N°10 du 17 mai 2021
Faire mémoire de la « victoire » de mai 1945, ce n’est pas ressusciter sentimentalement une explosion de joie sur les ruines fumantes d’une Allemagne vaincue. La joie d’ailleurs ne se répète jamais, elle survient comme le fruit d’un amour persévérant et qui libère. La joie est autre chose que le plaisir, elle est autre chose que le sentiment de la raison éclairée, elle est autre chose qu’une archaïque fierté partisane quand les dépouilles de l’adversaire sont étalées et brûlées.
Le conflit mondial qui a opposé aux alliés l’Allemagne d’Hitler et de ses acolytes, c’était l’aveugle expansion des forces occultes, païennes à la racine, forces mêlées de la volonté de puissance, de revanche, et d’écrire l’histoire sans la mémoire du peuple juif, pire, en prétendant détruire toute trace de ce peuple singulier.
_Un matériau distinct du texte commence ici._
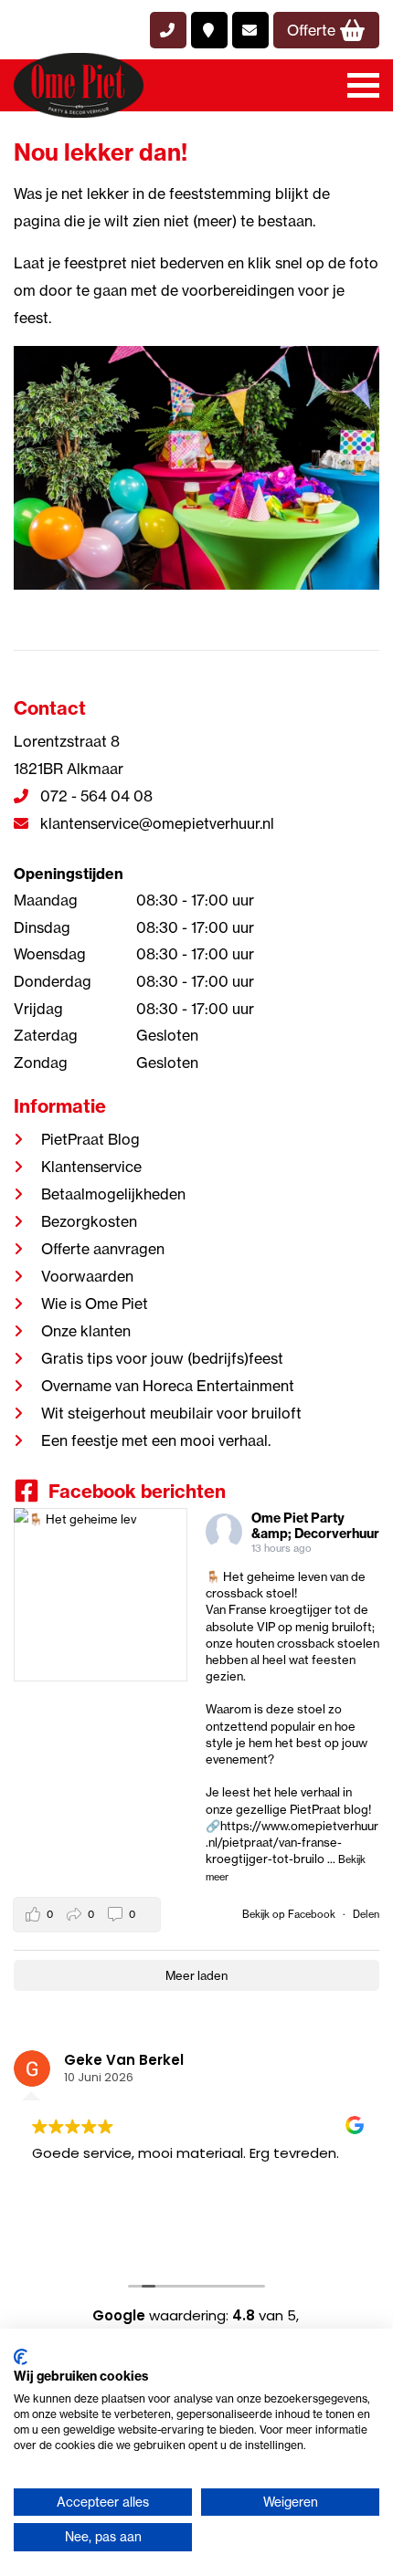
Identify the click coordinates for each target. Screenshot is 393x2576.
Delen (366, 1914)
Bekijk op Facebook (290, 1914)
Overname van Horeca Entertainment (167, 1386)
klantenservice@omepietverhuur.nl (155, 823)
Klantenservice (91, 1166)
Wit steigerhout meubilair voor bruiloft (171, 1413)
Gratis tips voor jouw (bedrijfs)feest (162, 1358)
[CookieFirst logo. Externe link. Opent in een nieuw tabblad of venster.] (20, 2357)
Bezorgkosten (89, 1221)
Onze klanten (86, 1331)
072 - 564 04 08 (95, 796)
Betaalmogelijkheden (113, 1194)
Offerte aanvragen (103, 1249)
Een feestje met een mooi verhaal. (156, 1440)
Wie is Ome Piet (94, 1303)
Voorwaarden (87, 1276)
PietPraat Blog (90, 1139)
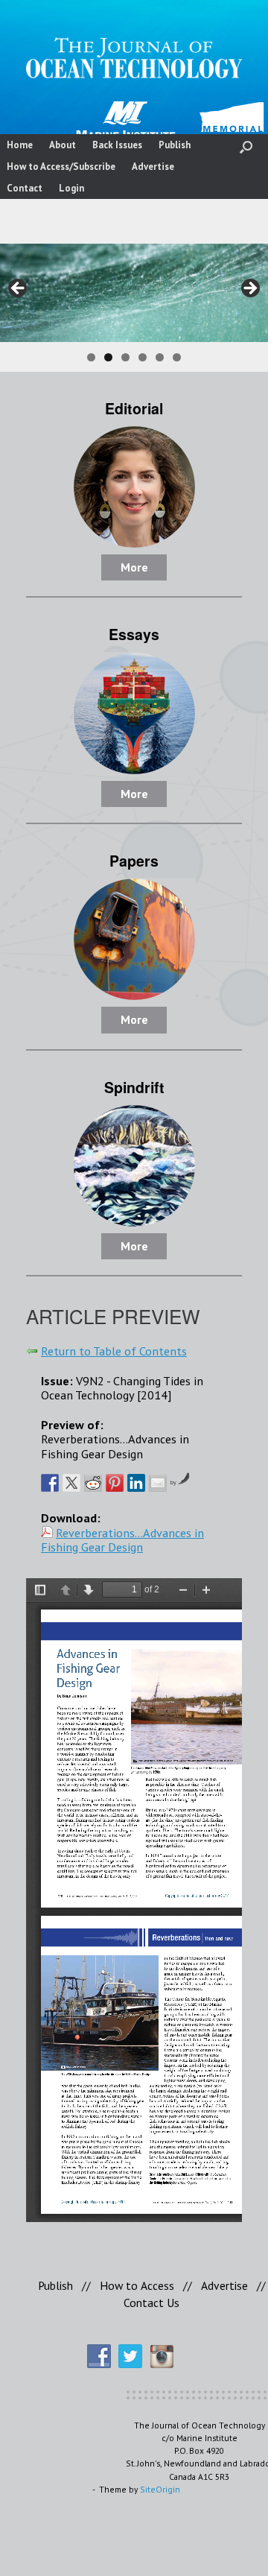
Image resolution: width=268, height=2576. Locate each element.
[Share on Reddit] (93, 1483)
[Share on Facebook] (50, 1483)
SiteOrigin (160, 2489)
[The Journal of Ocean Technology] (134, 57)
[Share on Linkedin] (136, 1483)
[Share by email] (158, 1483)
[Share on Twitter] (71, 1483)
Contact (24, 188)
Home (20, 145)
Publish (175, 145)
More (134, 567)
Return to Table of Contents (114, 1350)
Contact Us (151, 2302)
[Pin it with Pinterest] (115, 1483)
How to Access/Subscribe (61, 166)
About (62, 145)
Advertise (153, 166)
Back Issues (117, 145)
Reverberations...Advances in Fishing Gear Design (122, 1540)
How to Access (137, 2285)
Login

C’était tout cela, contre lequel il ne suffisait pas seulement de forces militaires, il s’agissait d’espérance, et il s’agissait de dignité.
« Bienheureux ceux qui pleurent, ils seront consolés. » Mais qui pleure vraiment aujourd’hui ? Pleurent vraiment ceux qui aiment. Pleurent vraiment ceux qui ne veulent absolument pas s’habituer au mal. Pleurent vraiment ceux et celles qui font passer le bien des autres avant le leur, et qui sont atteints dans leur chair lorsque des petits et des humbles sont bafoués.
Aujourd’hui, la joie présente au cœur de ceux qui gardent et retrouvent la pureté d’intention et d’action, ceux qui ont faim et soif de ce qui est ajusté à l’amour dont Dieu aime et juge, cette joie est d’un autre ordre que la simple joie d’une victoire dans un rapport de forces.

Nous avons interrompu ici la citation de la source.